Published on 06:32 PM, September 17, 2023

News report

Eminent author, journalist Gita Mehta passes away

Mehta also directed the documentary film 'Dateline Bangladesh' based on her time stationed in Bangladesh during the war

Photo: Collected

Writer, journalist, and documentary filmmaker, Gita Mehta passed away in Delhi on the evening of September 16 at the age of 80. 

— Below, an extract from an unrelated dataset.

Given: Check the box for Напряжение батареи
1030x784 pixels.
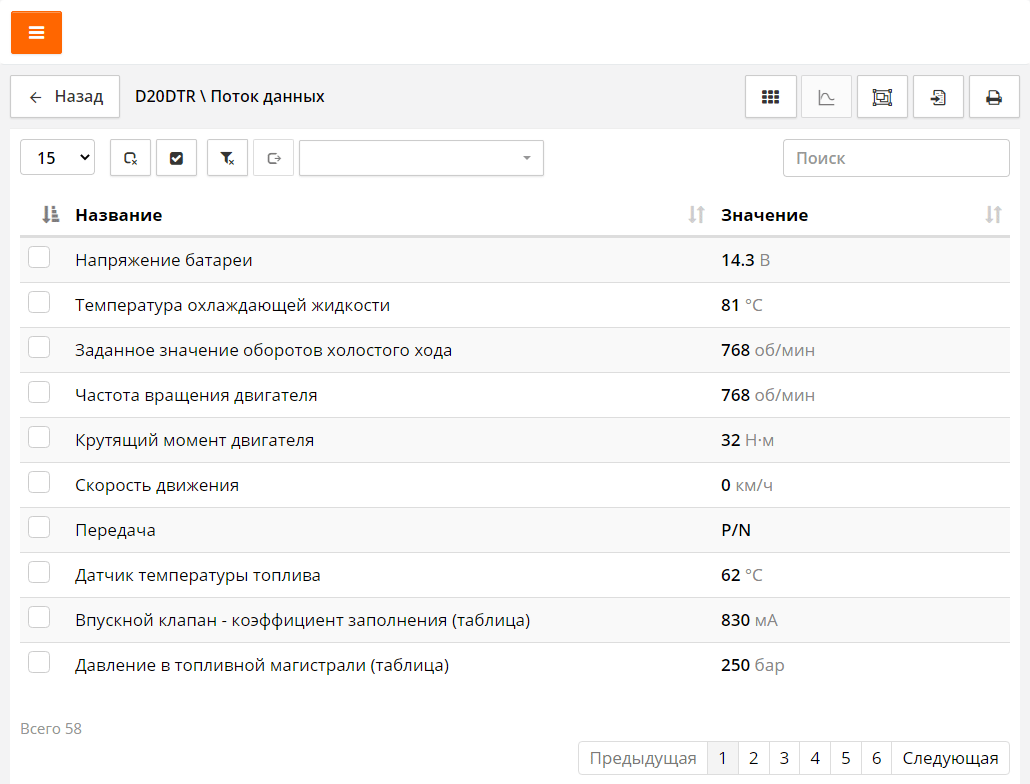Looking at the screenshot, I should pos(39,258).
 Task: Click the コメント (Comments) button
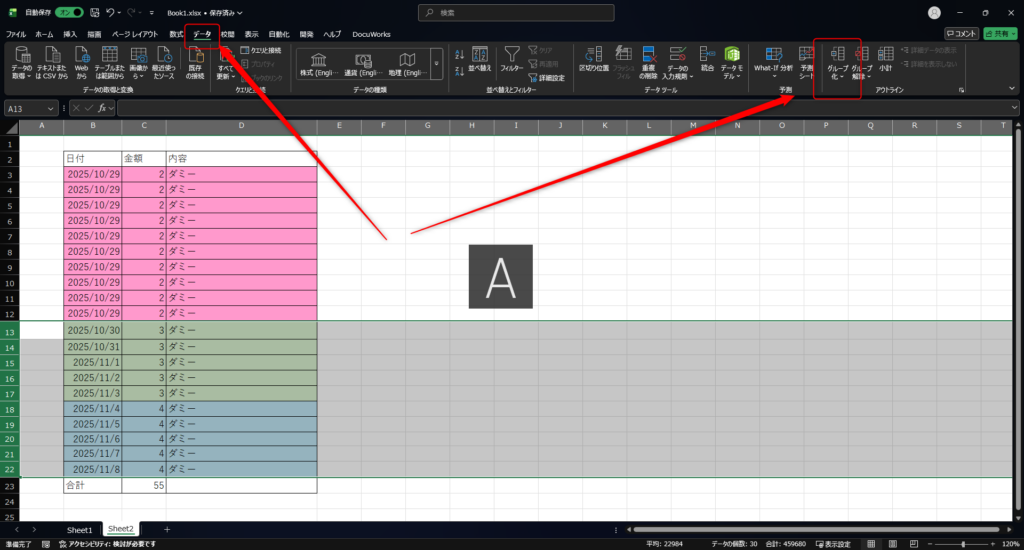[x=960, y=34]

A renowned author of novels, short stories, and collections of essays, Mehta's work has been translated into 21 languages. Her first book Karma Cola (1979) brilliantly satirises the western desire to get instant spiritual enlightenment by visiting India and getting a guru. Critiquing the exoticisation of India, Mehta writes, "The upmarket Indian hoteliers didn't try to make India a home away from home. They set out to show that India was infinitely more glamorous than anything at home." Mehta wryly observes how for an "an enchanted travel expert", such spectacle confirms that this is how they always "dreamed India would be." Mehta's other notable titles include Raj (1989), A River Sutra (1993), and Snakes and Ladders (1997). 

To the Bangladeshi audience however, Mehta is perhaps better known for her coverage of the 1971 war of liberation for the American television network NBC, where she worked as a war correspondent between the years 1970 to 1971. Importantly, Mehta also directed the documentary film Dateline Bangladesh based on her time stationed in Bangladesh during the war. The documentary opens with the immortal lines from the Father of the Nation Bangabandhu Sheikh Mujibur Rahman who asks, "Do you know that nobody can suppress 70 million people? That when 70 million people determine to achieve something, nobody can suppress it." A powerful documentary detailing the critical, crucial history of the birth of a nation, Dateline Bangladesh bears witness to both the horrors and the triumph of 1971. 

Born in 1943, Mehta studied both in India and later at the University of Cambridge. She was married to Sony Mehta, former head of the publishing house Alfred A. Knopf. She leaves behind a son.

With Mehta's passing, Bangladesh loses a valued friend and the literary world, a powerful voice.